LDA Thematic model

Source: Internet
Author: User

The PLSA model is based on the idea of frequency, each document's K-theme is fixed, each topic of the word probability is also fixed, we ultimately require a fixed topic-word probability model. Bayesian School Obviously does not agree, they believe that the subject of the document is unknown, the topic of the distribution of words is not known, we can not solve the exact value, can only calculate doc-topic probability model, topic-word probability model of probability distribution.

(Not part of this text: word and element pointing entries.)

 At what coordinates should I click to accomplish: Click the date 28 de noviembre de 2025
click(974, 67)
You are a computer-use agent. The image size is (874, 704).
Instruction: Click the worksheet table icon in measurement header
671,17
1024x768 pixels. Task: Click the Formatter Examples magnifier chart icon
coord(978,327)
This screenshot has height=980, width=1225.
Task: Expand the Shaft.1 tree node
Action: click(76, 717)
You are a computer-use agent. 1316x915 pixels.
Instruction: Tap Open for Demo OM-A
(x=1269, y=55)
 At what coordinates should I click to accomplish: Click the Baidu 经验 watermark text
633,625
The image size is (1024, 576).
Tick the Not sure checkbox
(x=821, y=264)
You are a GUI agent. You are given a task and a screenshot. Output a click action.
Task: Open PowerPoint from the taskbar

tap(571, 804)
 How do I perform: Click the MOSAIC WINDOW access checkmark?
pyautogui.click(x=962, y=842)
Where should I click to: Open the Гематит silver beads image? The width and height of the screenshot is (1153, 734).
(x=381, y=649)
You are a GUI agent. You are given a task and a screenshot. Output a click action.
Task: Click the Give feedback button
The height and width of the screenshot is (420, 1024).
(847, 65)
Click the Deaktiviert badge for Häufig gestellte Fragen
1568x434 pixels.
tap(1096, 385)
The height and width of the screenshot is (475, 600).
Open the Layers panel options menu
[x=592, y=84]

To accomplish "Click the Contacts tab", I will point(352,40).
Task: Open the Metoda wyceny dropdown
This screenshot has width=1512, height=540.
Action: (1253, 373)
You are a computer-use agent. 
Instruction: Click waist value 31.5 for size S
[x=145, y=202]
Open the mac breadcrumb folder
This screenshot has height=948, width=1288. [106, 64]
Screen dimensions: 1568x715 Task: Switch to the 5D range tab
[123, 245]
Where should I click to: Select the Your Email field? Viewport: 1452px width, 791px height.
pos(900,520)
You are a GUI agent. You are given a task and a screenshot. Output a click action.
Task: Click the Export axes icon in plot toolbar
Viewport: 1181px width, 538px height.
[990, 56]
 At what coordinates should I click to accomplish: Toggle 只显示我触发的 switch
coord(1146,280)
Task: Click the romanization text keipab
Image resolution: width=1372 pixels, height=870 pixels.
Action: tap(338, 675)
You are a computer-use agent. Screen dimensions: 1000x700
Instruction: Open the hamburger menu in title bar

LDA Model Document Generation process

We make the Doc-topic probabilistic model for the Topic-word probabilistic model, each containing a K-dimension (K for the number of topic classes), each containing a V-dimension (V is the number of Word classes). In pLSA, the Doc-topic Dice is a K-term experiment, the Topic-word dice is a v-term experiment, so we use the K-dimensional Dirichlet distribution simulation of the prior distribution, v-dimensional Dirichlet distribution simulation of the prior distribution is a natural thing. Using the Bayesian remolding pLSA model, the new model is called the LDA model. The LDA model document generation legend is as follows

Since the Topic-word model is document-Independent, we generate K Topic-word dice from the Dirichlet distribution before all documents are generated. While the DOC-TOPIC model is related to each document, it is necessary to generate 1 Doc-topic dice from the Dirichlet distribution before generating each document. The LDA model generation document process is as follows

Physical decomposition of LDA model

Physical process decomposition

For the generation of the nth word in the article M document, we can decompose it into the following two processes

1.

Generate a Doc-topic dice m by Dirichlet (α) distribution, throw a doc-topic dice M, perform a K-key experiment, generate topic Z (1 <= z <= K).

2.

K-Topic-word Dice (numbered 1 to K) have been generated in advance by the Dirichlet (Beta) distribution, and the Z-Dice throw is selected for the V-key experiment to generate the word W.

Mathematical description of LDA model

For the first physical process is obviously dirichlet-multinomial conjugate structure

Compare the formula below (the formula is too lazy to knock, copy "Lda math gossip", is actually polynomial distribution in the Dirichlet distribution on the integral)

We have

Which indicates that the number of words in section M document K topic (that is, the number of occurrences of the K-topic throw, n is unknown to us). The posterior distribution of the parameters is

Because M-documents are independent of each other in corpus, we get M-independent dirichlet-multinomial conjugate structure, thus the probability of the whole corpus topic generation is

(1)

Since the probability distribution of topic-word is independent of the number of doc, we have K-Dirichlet distribution for K-Topic-word dice, so we should have a K-dirichlet-multinomial conjugate structure.

The LDA process in front of us is not good to find K-Topic-word Dice V-type experiment, we make a change.

1. Each word of each article is carried out one time doc-topic Dice polynomial throw experiment and one topic-word dice polynomial throw experiment.

Revision changed to

2. Each article first n times doc-topic Dice polynomial throw experiment, and then the n - time topic-word Dice-throwing experiment. (n is the number of words in an article)

Further modifications

3. The whole corpus advanced row n times doc-topic Dice polynomial throw experiment, and the experimental results into K class, each class corresponding to the same topic Results, and then in the K class, respectively , topic-word Dice polynomial throw experiment, a total n times. (n is the number of words for the entire corpus)

Here in the K class, respectively, the Topic-word dice polynomial throw experiment, is obviously K Topic-word Dice v-type experiment. The above procedure can be represented by the following two expressions

Z represents the results of the M-Doc-topic polynomial throw experiment (each article is sorted by a doc-topic dice, the results are classified), and W represents the K-Topic-word polynomial throw experiment (each subject with a Topic-word dice).

So a second physical process is also a dirichlet-multinomial conjugate structure

We have

Which indicates that the K-topic produces the number of Word t (n unknown), the posterior distribution is

Since the K-topic generate word is independent, so we get K independent dirichlet-multinomial conjugate structure, so the whole corpus word generation probability is

(2)

Since the generation of topic and word is independent, the synthesis (1) (2) has

Reference: "Lda math Gossip"

LDA Thematic model

Contact Us

The content source of this page is from Internet, which doesn't represent Alibaba Cloud's opinion; products and services mentioned on that page don't have any relationship with Alibaba Cloud. If the content of the page makes you feel confusing, please write us an email, we will handle the problem within 5 days after receiving your email.

If you find any instances of plagiarism from the community, please send an email to: info-contact@alibabacloud.com and provide relevant evidence. A staff member will contact you within 5 working days.

A Free Trial That Lets You Build Big!

Start building with 50+ products and up to 12 months usage for Elastic Compute Service

  • Sales Support

    1 on 1 presale consultation

  • After-Sales Support

    24/7 Technical Support 6 Free Tickets per Quarter Faster Response

  • Alibaba Cloud offers highly flexible support services tailored to meet your exact needs.